Neurosurgery Coding Alert

Reporting 61793 Only Once Per Session? CMS Says Think Again

Make sure you append the correct modifier, or you won't see reimbursement

When a neurosurgeon performs stereotactic radiosurgery, also called gamma knife surgery, on more than one lesion, you can now report 61793 up to five times, CMS says. Follow these three tips to determine when you should report 61793 multiple times and which modifiers you-ll need to avoid denials. 

5 Separate Lesions Equals 61793 Times 5

When your neurosurgeon performs stereotactic radiosurgery, the first code you-ll report is 61793 (Stereotactic radiosurgery [particle beam, gamma ray or linear accelerator], one or more sessions). You should use this same code for brain or spinal stereotactic surgery.

The tricky part comes when the surgeon treats more than one lesion during one surgical session. Over the past few years, the American Medical Association changed its policy on how you should report multiple lesions. In the January 2006 CPT Assistant, the AMA stated that you can report 61793 multiple times if the neurosurgeon treats multiple lesions.

The article said that you report the code up to five times per session, which is new guidance, says Sharon Hathaway, RHIA, CCS-P, reimbursement manager for the department of neurosurgery at the Medical College of Wisconsin. A prior CPT Assistant article from April 2004 instructed coders to report 61793 twice if the patient had two lesions, one on the right side and one on the left side of the brain.

Remember: If you report 61793 multiple times for multiple lesions, be sure to append modifier 59 (Distinct procedural service) or modifier 51 (Multiple procedures) based on your payer's preferences. The modifier indicates to the payer that the neurosurgeon performed the procedure on more than one lesion.
 
Tip: If the neurosurgeon discovers and treats a new lesion during the original procedure's 90-day global period, append modifier 79 (Unrelated procedure or service by the same physician during the postoperative period) to 61793, Hathaway says.

Use 61793 Only Once per Lesion

While you can report multiple lesions using 61793 multiple times, you cannot report the code more than once when the neurosurgeon performs fractionated treatments of a single lesion on the same date of service, says Corrine Fisher, MBA, CPC, clinical practice manager for the department of surgery at Yale School of Medicine in New Haven, Conn. You can use modifier 22 (Unusual procedural services) to indicate that the procedure took additional time and effort, and you may see additional reimbursement.
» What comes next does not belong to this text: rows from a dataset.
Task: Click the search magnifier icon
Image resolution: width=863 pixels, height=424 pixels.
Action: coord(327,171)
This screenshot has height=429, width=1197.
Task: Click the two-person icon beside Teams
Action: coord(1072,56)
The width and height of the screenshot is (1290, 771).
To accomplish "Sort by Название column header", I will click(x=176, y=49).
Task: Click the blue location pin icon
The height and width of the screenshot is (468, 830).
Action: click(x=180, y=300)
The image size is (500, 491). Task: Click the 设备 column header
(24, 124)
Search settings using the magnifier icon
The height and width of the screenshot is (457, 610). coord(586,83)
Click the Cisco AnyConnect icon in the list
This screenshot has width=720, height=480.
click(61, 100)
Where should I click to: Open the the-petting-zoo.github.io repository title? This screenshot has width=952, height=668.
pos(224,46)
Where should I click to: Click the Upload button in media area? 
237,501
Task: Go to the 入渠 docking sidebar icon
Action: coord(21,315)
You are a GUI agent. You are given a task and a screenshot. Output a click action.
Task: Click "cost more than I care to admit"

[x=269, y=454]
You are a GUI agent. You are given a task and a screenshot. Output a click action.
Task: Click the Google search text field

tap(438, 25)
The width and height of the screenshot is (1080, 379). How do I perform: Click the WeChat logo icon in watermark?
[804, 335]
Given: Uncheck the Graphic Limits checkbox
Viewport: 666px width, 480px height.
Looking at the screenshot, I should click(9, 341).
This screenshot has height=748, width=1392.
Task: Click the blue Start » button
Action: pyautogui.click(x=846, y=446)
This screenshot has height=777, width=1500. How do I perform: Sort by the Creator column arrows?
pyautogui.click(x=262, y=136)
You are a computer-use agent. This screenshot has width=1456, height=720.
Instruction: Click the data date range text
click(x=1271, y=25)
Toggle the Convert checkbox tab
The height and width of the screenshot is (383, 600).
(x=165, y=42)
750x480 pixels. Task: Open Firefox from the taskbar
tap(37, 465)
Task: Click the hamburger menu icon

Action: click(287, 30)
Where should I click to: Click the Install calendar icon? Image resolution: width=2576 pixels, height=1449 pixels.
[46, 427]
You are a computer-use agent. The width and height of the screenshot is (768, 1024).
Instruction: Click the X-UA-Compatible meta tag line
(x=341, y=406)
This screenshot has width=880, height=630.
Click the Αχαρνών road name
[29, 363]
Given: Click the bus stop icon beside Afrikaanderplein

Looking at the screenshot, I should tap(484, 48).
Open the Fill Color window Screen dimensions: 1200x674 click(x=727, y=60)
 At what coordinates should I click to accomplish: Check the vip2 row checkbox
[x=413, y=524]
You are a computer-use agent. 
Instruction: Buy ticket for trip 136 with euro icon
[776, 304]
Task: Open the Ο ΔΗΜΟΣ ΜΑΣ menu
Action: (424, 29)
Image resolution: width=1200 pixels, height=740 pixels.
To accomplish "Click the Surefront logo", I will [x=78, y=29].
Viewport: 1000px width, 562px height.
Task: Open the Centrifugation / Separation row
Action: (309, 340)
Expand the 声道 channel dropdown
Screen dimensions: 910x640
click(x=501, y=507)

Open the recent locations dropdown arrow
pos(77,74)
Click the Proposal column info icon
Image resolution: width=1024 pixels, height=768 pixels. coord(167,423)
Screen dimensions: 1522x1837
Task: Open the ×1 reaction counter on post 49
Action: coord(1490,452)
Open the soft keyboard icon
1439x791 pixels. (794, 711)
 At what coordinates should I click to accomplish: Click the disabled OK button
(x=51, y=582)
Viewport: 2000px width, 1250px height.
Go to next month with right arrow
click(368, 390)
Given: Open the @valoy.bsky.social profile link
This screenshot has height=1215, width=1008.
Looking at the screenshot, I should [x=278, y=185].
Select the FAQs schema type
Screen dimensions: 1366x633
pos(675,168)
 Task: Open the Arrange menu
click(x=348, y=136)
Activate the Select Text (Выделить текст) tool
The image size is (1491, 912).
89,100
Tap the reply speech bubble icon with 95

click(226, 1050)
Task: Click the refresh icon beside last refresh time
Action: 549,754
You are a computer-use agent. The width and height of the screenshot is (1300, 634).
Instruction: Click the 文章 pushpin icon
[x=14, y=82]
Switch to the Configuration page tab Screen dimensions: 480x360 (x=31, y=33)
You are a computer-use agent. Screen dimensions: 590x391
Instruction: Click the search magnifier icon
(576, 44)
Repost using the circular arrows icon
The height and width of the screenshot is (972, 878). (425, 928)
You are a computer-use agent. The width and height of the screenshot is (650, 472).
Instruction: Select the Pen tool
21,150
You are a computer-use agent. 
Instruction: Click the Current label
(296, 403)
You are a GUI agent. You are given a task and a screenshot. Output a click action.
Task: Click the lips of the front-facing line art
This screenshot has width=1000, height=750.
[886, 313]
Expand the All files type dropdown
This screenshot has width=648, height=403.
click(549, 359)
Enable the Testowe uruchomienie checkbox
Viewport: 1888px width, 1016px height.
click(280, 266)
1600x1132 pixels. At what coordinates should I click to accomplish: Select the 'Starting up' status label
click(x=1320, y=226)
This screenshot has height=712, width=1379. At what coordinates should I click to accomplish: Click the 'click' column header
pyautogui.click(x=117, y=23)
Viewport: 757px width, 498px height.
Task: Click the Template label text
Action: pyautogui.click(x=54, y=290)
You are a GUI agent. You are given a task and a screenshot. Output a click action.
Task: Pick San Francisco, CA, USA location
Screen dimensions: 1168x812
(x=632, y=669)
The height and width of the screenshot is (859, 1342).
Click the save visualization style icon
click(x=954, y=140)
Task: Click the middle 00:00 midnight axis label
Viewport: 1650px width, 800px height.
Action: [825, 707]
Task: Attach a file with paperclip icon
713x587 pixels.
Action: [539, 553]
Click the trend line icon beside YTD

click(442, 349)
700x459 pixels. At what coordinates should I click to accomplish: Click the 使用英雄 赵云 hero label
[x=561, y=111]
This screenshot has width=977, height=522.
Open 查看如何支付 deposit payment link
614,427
The January 2006 CPT Assistant article confirms this, stating, -If any lesion requires multiple isocenters and/or requires more complex targeting, then code 61793 should be reported appended by modifier 22, Unusual procedural services. Code 61793 is reported once per lesion treated whether one isocenter is used to treat the lesion or multiple isocenters are used to treat the lesion.-

Bundle 61795 and 20660

Avoid reporting +61795 (Stereotactic computer-assisted volumetric [navigational] procedure, intracranial, extracranial or spinal [list separately in addition to code for primary procedure]) and 20660 (Application of cranial tongs, caliper or stereotactic frame, including removal [separate procedure]) in addition to 61793, Fisher says.

Both the AMA and National Correct Coding Initiative edits make it clear that the planning phase of the stereotactic radiosurgery (61795) and the frame application are included in the main surgical procedure.